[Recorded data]
Start of Block

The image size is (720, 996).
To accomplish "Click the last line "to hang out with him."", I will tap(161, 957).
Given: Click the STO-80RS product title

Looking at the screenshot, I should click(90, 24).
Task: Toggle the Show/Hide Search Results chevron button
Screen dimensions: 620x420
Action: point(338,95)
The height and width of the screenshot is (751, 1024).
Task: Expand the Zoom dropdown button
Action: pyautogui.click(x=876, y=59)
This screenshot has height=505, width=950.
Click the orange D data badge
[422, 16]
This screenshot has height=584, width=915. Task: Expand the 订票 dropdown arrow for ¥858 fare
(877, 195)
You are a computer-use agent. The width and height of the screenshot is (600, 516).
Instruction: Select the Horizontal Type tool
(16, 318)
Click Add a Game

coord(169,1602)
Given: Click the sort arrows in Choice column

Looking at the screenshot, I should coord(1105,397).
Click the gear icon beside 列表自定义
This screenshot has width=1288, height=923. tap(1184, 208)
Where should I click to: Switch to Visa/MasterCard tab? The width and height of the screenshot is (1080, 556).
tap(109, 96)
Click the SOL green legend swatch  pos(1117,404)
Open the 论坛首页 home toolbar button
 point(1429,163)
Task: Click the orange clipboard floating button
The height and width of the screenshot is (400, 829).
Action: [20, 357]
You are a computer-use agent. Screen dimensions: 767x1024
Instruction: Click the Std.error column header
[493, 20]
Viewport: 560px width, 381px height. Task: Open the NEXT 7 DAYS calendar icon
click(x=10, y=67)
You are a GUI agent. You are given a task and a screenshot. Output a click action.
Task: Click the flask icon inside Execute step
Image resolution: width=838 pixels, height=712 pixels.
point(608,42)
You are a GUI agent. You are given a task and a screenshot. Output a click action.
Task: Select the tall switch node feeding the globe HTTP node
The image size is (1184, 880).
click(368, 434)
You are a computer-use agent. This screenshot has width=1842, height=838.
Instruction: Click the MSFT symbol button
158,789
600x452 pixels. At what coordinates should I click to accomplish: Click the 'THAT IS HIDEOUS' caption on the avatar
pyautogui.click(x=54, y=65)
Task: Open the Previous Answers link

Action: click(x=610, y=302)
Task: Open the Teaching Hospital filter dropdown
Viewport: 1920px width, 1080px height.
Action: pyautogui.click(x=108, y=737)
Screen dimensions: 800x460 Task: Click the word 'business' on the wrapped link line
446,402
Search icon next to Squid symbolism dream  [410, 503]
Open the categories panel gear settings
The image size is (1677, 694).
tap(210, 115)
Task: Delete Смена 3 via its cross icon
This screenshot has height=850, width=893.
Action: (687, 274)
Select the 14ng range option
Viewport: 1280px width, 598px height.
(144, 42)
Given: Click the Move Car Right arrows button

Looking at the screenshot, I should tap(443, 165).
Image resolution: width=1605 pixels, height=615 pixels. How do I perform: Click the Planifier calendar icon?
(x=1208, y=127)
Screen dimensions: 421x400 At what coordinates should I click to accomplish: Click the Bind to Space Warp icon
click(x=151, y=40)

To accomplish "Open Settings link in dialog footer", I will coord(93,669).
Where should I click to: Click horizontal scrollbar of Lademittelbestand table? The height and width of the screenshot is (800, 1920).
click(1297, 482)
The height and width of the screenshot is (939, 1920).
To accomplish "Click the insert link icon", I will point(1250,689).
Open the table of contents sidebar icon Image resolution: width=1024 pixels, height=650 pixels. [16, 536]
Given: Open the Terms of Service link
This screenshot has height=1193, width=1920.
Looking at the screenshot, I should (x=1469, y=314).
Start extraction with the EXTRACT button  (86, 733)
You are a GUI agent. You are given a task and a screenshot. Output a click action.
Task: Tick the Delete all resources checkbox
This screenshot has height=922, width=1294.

End of Block

**Work to be completed:**
For every line in the data above that has the string "with", return that line.

**Task result:**
To accomplish "Click the last line "to hang out with him."", I will tap(161, 957).
Start extraction with the EXTRACT button  (86, 733)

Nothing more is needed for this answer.